__Task item__
Copy all of the records exactly.

__The input__
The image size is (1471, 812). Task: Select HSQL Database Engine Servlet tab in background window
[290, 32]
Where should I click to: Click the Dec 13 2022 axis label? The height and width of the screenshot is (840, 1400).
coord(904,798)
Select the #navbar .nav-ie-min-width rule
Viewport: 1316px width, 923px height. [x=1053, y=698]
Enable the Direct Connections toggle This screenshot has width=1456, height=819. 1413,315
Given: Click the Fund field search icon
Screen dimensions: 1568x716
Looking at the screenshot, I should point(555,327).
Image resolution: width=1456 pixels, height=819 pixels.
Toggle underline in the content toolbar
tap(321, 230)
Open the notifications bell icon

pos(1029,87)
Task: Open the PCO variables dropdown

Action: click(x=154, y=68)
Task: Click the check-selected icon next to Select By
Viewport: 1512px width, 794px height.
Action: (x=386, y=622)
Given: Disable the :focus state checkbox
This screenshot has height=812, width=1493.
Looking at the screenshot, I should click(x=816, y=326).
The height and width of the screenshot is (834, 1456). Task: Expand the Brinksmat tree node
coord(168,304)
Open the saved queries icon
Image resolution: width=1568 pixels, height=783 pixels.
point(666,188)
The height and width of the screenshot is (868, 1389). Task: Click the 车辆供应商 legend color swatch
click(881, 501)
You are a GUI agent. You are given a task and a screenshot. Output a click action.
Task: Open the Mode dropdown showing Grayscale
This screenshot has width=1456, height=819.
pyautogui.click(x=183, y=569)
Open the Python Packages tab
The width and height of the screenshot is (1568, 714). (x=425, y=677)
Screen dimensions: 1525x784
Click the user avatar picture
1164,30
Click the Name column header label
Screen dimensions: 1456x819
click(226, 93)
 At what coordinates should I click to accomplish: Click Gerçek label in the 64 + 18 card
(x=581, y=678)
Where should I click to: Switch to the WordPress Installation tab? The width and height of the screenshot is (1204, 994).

__Solution to the problem__
The image size is (1471, 812). Task: Select HSQL Database Engine Servlet tab in background window
[290, 32]
Where should I click to: Click the Dec 13 2022 axis label? The height and width of the screenshot is (840, 1400).
coord(904,798)
Select the #navbar .nav-ie-min-width rule
Viewport: 1316px width, 923px height. [x=1053, y=698]
Enable the Direct Connections toggle This screenshot has width=1456, height=819. 1413,315
Given: Click the Fund field search icon
Screen dimensions: 1568x716
Looking at the screenshot, I should point(555,327).
Image resolution: width=1456 pixels, height=819 pixels.
Toggle underline in the content toolbar
tap(321, 230)
Open the notifications bell icon

pos(1029,87)
Task: Open the PCO variables dropdown

Action: click(x=154, y=68)
Task: Click the check-selected icon next to Select By
Viewport: 1512px width, 794px height.
Action: (x=386, y=622)
Given: Disable the :focus state checkbox
This screenshot has height=812, width=1493.
Looking at the screenshot, I should click(x=816, y=326).
The height and width of the screenshot is (834, 1456). Task: Expand the Brinksmat tree node
coord(168,304)
Open the saved queries icon
Image resolution: width=1568 pixels, height=783 pixels.
point(666,188)
The height and width of the screenshot is (868, 1389). Task: Click the 车辆供应商 legend color swatch
click(881, 501)
You are a GUI agent. You are given a task and a screenshot. Output a click action.
Task: Open the Mode dropdown showing Grayscale
This screenshot has width=1456, height=819.
pyautogui.click(x=183, y=569)
Open the Python Packages tab
The width and height of the screenshot is (1568, 714). (x=425, y=677)
Screen dimensions: 1525x784
Click the user avatar picture
1164,30
Click the Name column header label
Screen dimensions: 1456x819
click(226, 93)
 At what coordinates should I click to accomplish: Click Gerçek label in the 64 + 18 card
(x=581, y=678)
Where should I click to: Switch to the WordPress Installation tab? The width and height of the screenshot is (1204, 994).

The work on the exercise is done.